Over the years, while practicing family law, the idea of becoming a Family Court judge was always present. Friends encouraged him to apply for the position he currently holds. Now, he is able to help children and families from the “other side of the bench,” and hopes that through his decisions he is able to guide families through their troubled times.
Making the transition from attorney to judge was interesting, according to Judge Newell. Having spent approximately 20 years as a family law practitioner, he was well acquainted with the legal issues facing a Family Court judge. However, he says that the unique skills needed to be a good judge take time to develop, and he has enjoyed focusing on continually refining these skills. When he first came to the bench, Judge Newell also reports the number of unrepresented litigants was a big surprise to him. He says that “coming from private practice, I had no idea how large the population of unrepresented litigants was in Family Court” and that “it was important to learn how to handle cases when there is an attorney on one side and an unrepresented litigant on the other in a way that both are treated appropriately and fairly.”
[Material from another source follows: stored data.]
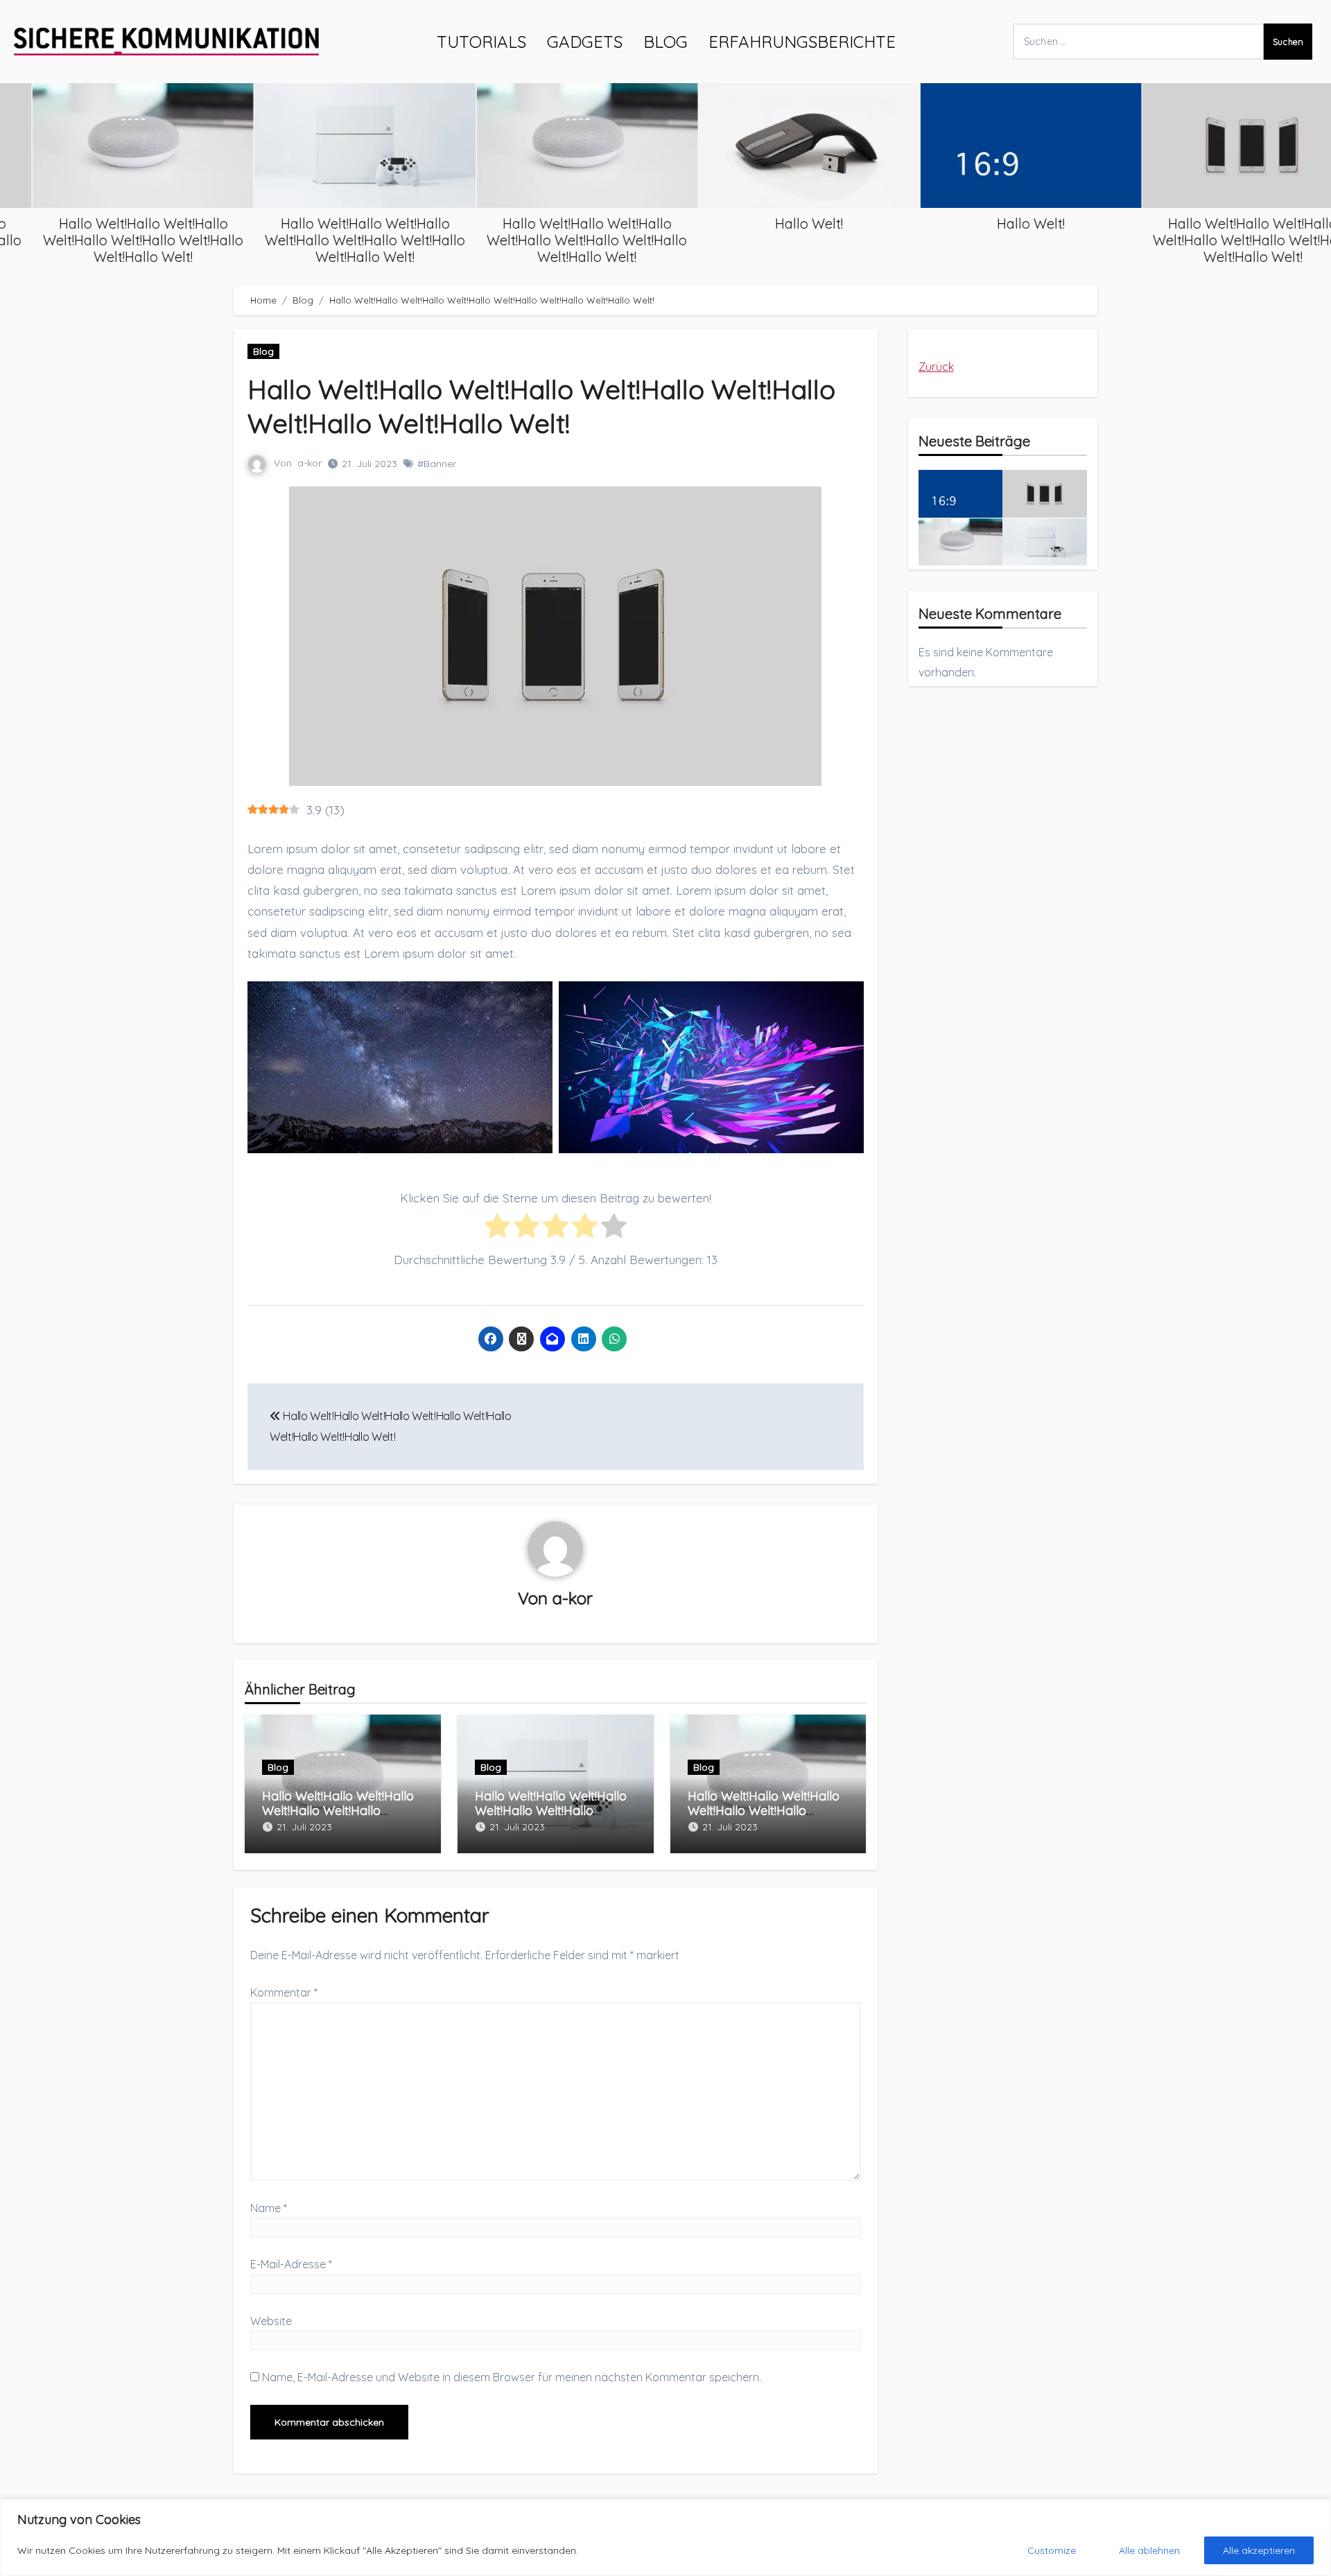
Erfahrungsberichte (802, 41)
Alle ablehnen (1149, 2550)
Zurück (936, 367)
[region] (665, 2537)
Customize (1051, 2550)
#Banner (436, 463)
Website (271, 2321)
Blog (665, 41)
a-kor (309, 463)
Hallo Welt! (779, 224)
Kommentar (283, 1992)
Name (268, 2208)
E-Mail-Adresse (291, 2264)
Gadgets (585, 41)
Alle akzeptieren (1259, 2550)
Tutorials (481, 41)
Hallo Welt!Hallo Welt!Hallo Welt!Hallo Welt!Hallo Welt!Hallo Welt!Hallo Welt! (113, 240)
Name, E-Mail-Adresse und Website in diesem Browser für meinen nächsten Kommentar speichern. (511, 2377)
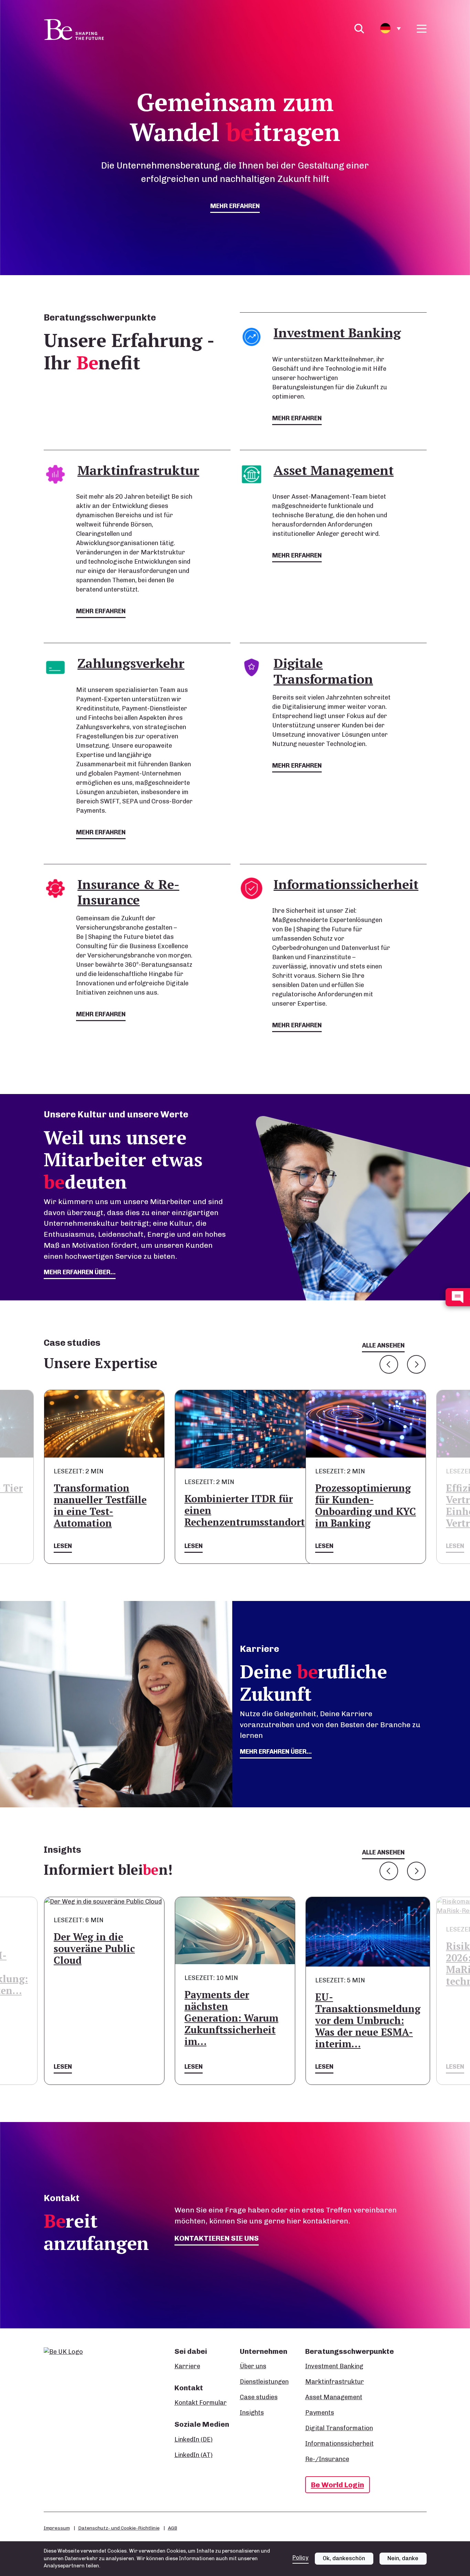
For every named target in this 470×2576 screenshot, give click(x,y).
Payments (319, 2412)
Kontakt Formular (200, 2402)
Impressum (57, 2528)
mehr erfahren (235, 206)
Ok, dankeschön (344, 2558)
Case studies (259, 2397)
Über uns (253, 2366)
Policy (300, 2557)
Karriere (187, 2366)
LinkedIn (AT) (193, 2455)
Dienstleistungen (264, 2381)
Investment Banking (334, 2366)
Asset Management (333, 2397)
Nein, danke (402, 2558)
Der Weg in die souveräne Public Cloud (94, 1948)
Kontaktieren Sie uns (216, 2238)
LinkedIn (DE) (193, 2439)
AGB (172, 2528)
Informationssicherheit (339, 2443)
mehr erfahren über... (80, 1272)
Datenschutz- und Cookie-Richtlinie (119, 2528)
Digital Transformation (339, 2428)
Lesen (63, 1546)
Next (416, 1364)
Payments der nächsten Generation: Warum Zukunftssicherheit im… (231, 2018)
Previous (388, 1364)
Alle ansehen (383, 1345)
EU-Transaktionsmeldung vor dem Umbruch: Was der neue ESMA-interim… (367, 2020)
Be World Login (337, 2484)
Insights (252, 2412)
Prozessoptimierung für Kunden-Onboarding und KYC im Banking (365, 1505)
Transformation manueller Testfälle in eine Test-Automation (100, 1505)
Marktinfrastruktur (334, 2381)
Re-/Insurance (327, 2459)
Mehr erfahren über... (276, 1751)
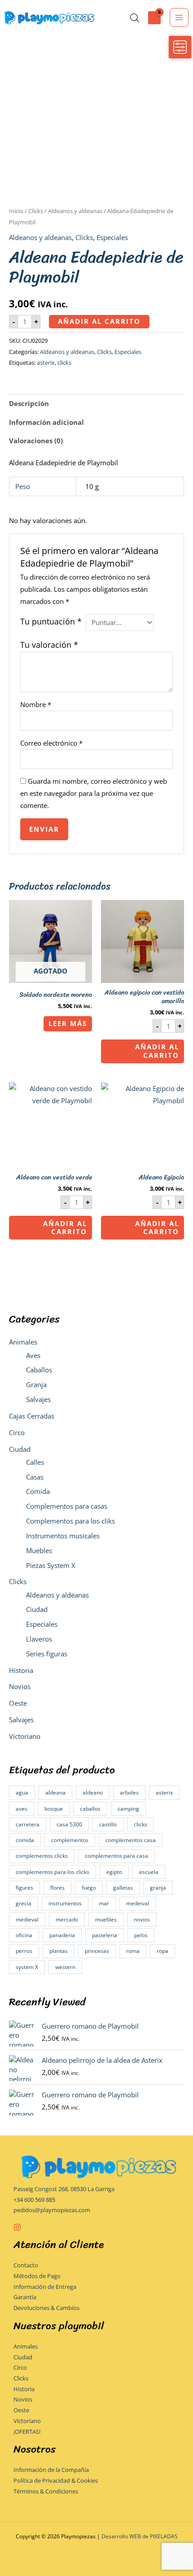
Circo (17, 1432)
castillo (108, 1824)
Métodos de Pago (37, 2276)
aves (21, 1808)
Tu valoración (49, 644)
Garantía (24, 2297)
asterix (164, 1792)
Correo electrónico (51, 742)
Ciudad (20, 1449)
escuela (148, 1872)
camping (128, 1808)
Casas (35, 1476)
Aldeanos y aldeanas (57, 1594)
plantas (58, 1950)
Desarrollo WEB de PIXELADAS (139, 2536)
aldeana (55, 1792)
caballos (90, 1808)
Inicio (16, 211)
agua (22, 1792)
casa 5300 (69, 1824)
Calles (35, 1462)
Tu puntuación (51, 621)
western (65, 1967)
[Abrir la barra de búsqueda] (134, 17)
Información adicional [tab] (46, 422)
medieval (27, 1919)
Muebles (39, 1550)
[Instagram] (17, 2227)
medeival (137, 1903)
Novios (20, 1686)
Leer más (67, 1023)
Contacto (25, 2265)
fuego (89, 1887)
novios (142, 1919)
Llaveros (39, 1638)
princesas (97, 1950)
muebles (106, 1919)
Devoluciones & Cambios (46, 2308)
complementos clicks (42, 1855)
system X (27, 1967)
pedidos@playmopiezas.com (51, 2210)
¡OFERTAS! (26, 2432)
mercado (67, 1919)
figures (24, 1887)
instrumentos (65, 1903)
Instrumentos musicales (63, 1535)
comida (25, 1840)
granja (158, 1887)
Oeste (18, 1702)
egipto (114, 1872)
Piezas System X (50, 1565)
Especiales (41, 1624)
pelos (141, 1935)
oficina (24, 1935)
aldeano (93, 1792)
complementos (69, 1840)
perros (24, 1950)
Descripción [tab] (29, 403)
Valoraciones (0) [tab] (36, 440)
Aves (33, 1355)
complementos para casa (116, 1855)
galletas (123, 1887)
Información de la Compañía (51, 2470)
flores (57, 1887)
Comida (38, 1491)
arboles (129, 1792)
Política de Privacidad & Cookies (55, 2480)
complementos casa (130, 1840)
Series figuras (46, 1653)
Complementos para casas (66, 1506)
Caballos (39, 1369)
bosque (53, 1808)
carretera (27, 1824)
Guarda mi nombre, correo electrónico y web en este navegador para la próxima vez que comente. (93, 793)
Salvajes (38, 1399)
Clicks (17, 1581)
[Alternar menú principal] (179, 17)
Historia (21, 1670)
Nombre (35, 704)
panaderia (62, 1935)
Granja (36, 1384)
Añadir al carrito (99, 321)
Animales (23, 1341)
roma (133, 1950)
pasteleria (104, 1935)
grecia (23, 1903)
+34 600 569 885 (34, 2200)
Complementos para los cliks (70, 1520)
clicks (140, 1824)
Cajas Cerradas (31, 1415)
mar (104, 1903)
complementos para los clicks (52, 1872)
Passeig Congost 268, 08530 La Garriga (63, 2189)
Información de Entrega (44, 2287)
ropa (162, 1950)
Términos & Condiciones (45, 2491)
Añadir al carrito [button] (157, 1051)
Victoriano (24, 1736)
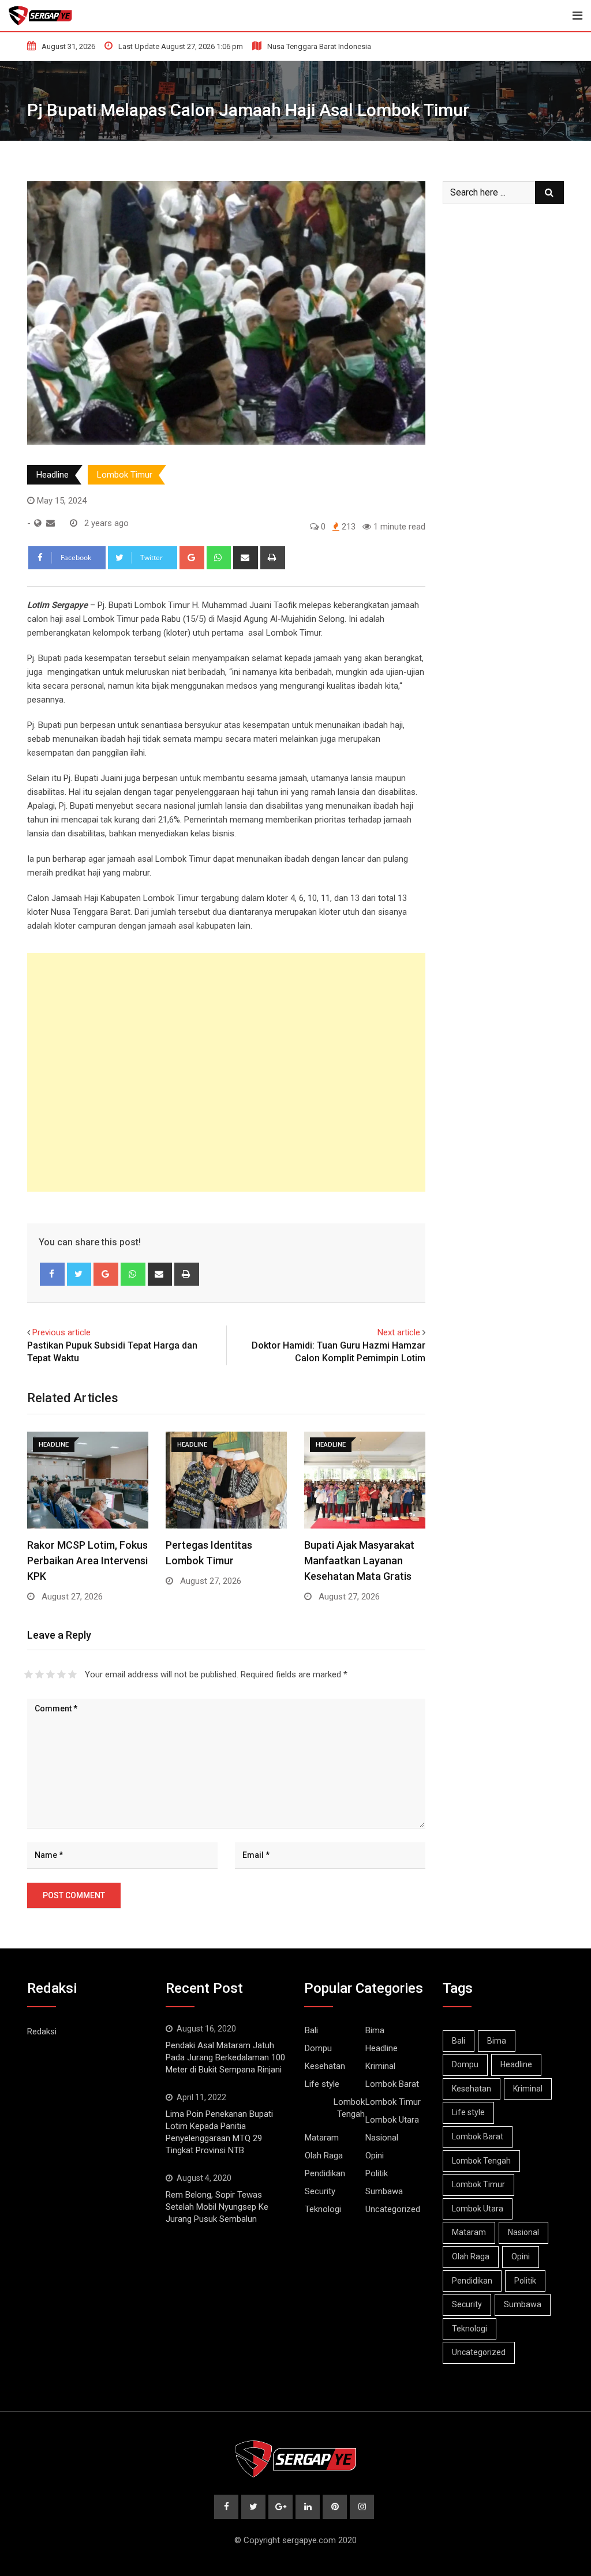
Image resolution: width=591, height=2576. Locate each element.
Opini (374, 2155)
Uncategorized (392, 2209)
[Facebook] (52, 1274)
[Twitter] (79, 1274)
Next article (398, 1332)
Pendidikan (325, 2173)
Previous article (61, 1332)
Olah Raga (324, 2155)
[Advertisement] (226, 1072)
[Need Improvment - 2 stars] (39, 1674)
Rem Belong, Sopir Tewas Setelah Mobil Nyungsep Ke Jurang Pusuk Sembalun (217, 2207)
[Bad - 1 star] (28, 1674)
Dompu (318, 2048)
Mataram (322, 2137)
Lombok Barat (392, 2084)
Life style (322, 2084)
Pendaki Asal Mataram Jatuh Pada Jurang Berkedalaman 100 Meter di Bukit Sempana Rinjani (225, 2057)
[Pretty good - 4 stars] (61, 1674)
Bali (311, 2030)
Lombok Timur (124, 475)
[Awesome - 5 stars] (72, 1674)
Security (320, 2191)
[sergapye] (50, 523)
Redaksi (42, 2031)
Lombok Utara (392, 2120)
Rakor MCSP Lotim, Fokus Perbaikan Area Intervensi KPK (87, 1560)
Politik (376, 2173)
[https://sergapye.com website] (38, 523)
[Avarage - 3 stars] (50, 1674)
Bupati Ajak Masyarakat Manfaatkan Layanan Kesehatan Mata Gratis (359, 1560)
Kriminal (380, 2066)
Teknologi (323, 2209)
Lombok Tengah (349, 2108)
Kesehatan (325, 2066)
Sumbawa (384, 2191)
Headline (52, 475)
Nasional (381, 2137)
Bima (374, 2030)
While serving on the bench in Family Court requires addressing many emotionally charged situations, chief among the rewards Judge Newell cites is the sense of satisfaction he feels when he is able to help a family or when a litigant tells him that they feel that a decision, not necessarily totally in their favor, is still a fair one. Another very satisfying aspect which he mentions is “the wonderful collegiality among the members of the Court and the Judiciary as a whole.”
A Delaware native, Judge Newell is a graduate of the University of Delaware and has a master’s degree in criminal justice administration from Northeastern University and a law degree from Widener University Law School. In his spare time, he enjoys relaxing by reading, exercising, and spending time with his family.